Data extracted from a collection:
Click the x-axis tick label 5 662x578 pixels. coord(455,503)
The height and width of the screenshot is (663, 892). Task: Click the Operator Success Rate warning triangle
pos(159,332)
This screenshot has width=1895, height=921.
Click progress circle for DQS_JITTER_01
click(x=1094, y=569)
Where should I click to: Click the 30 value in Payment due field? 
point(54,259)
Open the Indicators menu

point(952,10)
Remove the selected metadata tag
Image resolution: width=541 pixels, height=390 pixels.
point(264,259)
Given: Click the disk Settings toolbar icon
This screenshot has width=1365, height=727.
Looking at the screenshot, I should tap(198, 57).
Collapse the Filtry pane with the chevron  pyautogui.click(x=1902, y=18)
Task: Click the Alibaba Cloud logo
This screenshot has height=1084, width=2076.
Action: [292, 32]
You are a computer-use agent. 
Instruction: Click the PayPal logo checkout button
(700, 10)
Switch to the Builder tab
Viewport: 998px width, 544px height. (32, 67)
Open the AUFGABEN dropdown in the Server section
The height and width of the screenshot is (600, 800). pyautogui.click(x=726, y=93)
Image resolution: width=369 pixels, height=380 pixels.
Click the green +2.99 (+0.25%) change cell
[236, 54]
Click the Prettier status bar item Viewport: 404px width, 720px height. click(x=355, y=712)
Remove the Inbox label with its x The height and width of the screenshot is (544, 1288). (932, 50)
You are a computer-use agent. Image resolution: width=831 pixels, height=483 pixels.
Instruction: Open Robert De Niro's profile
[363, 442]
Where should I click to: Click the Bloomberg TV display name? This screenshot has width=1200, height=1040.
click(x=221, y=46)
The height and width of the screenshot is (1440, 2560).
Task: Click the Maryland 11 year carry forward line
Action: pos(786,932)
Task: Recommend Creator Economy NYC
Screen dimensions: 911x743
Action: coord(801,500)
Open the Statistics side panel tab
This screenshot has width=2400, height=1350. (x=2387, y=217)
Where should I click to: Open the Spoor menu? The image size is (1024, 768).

■ **About this exercise**: Tally the lines of the records that hold the word "computer" and output only the total.

■ **Answer below**: 2